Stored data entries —
────

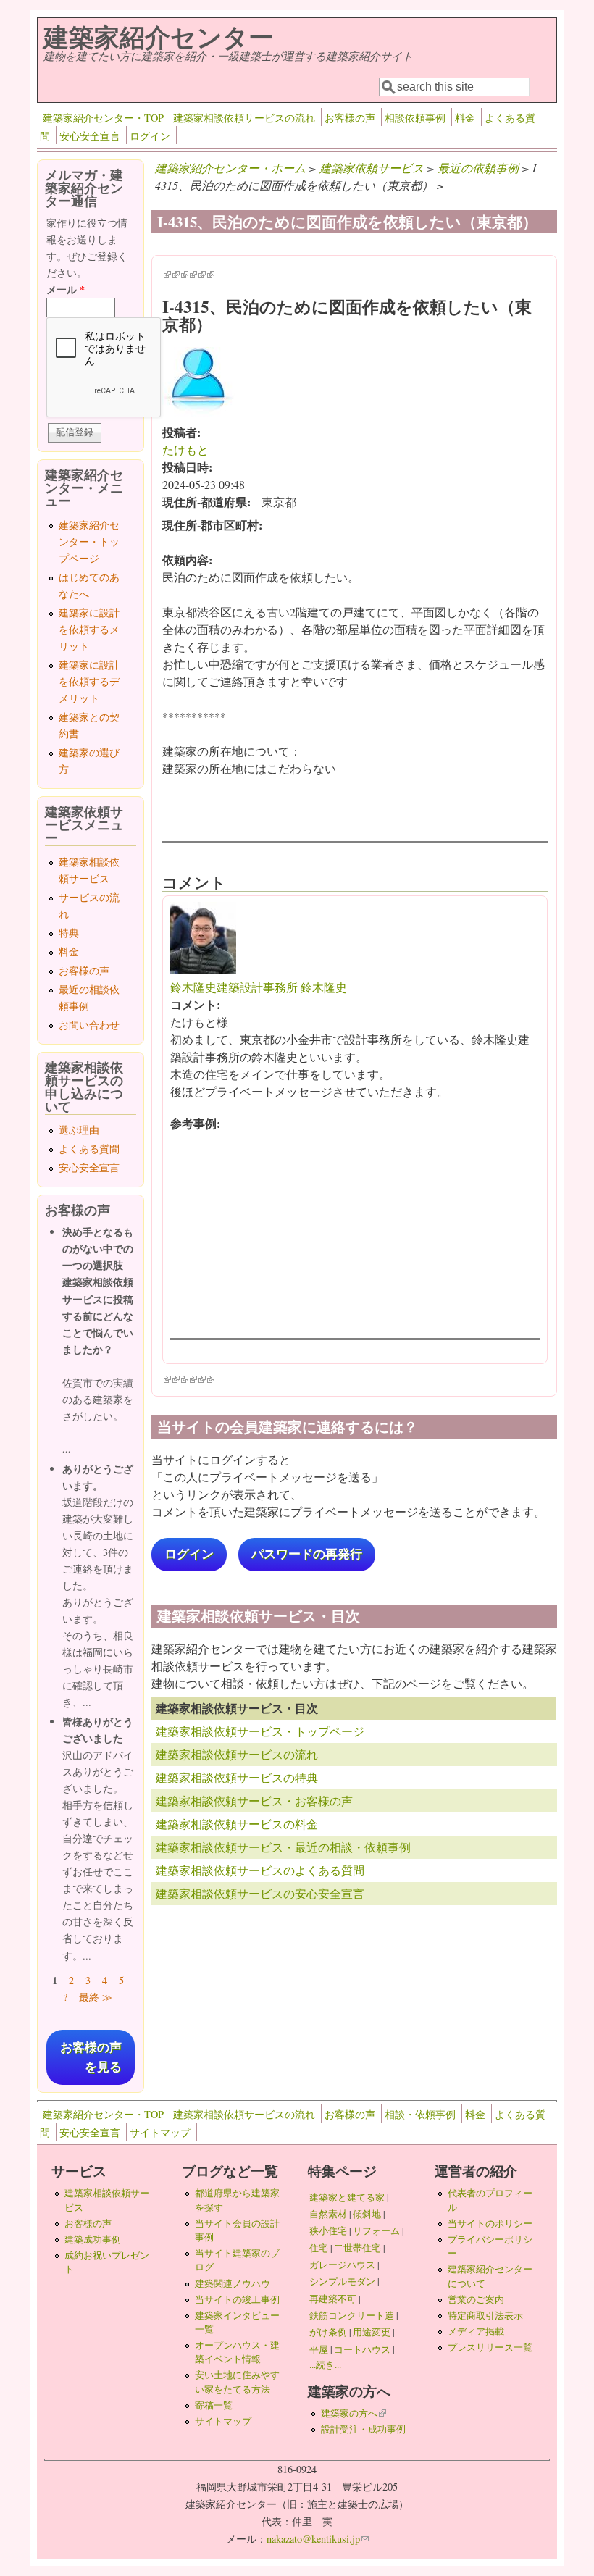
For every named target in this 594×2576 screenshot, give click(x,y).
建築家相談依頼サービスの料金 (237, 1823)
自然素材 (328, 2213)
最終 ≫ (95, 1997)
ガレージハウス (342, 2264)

────

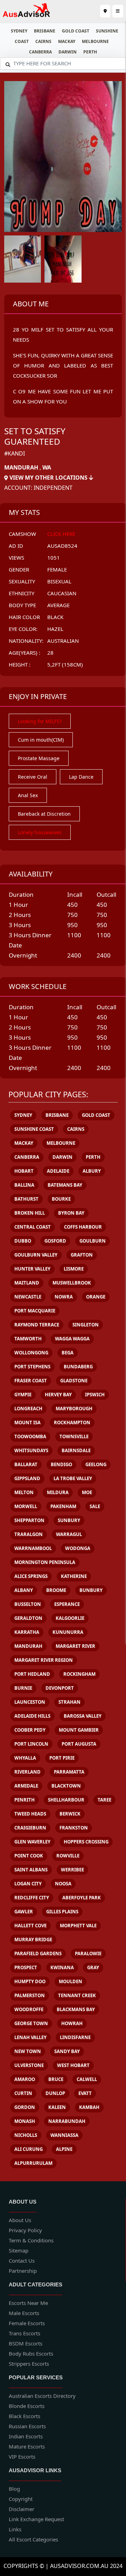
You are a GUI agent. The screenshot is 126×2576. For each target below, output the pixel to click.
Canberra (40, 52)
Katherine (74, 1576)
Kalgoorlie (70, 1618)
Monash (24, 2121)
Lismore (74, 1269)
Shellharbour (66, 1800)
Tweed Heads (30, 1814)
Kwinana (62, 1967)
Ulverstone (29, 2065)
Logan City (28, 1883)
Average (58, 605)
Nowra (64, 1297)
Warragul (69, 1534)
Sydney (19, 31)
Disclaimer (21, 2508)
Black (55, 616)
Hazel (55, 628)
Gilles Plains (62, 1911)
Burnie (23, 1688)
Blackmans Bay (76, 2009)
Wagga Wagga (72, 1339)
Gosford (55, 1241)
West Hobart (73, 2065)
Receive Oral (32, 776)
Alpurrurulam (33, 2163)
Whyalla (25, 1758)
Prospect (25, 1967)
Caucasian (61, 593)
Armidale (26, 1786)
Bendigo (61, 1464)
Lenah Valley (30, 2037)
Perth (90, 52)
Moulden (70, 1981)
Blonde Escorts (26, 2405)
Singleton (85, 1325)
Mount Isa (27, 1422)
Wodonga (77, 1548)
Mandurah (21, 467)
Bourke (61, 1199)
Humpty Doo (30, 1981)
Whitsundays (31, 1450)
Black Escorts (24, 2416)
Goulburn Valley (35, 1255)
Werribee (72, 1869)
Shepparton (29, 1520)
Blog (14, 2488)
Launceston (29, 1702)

────

TASK PROMPT —
All lines above that include the word "click" must be copied into the answer.

ANSWER SPACE —
For every named target in this 594×2576 screenshot, give click(x,y).
You are a GUI agent. The screenshot is 126×2576. For each target below, output the pixel to click.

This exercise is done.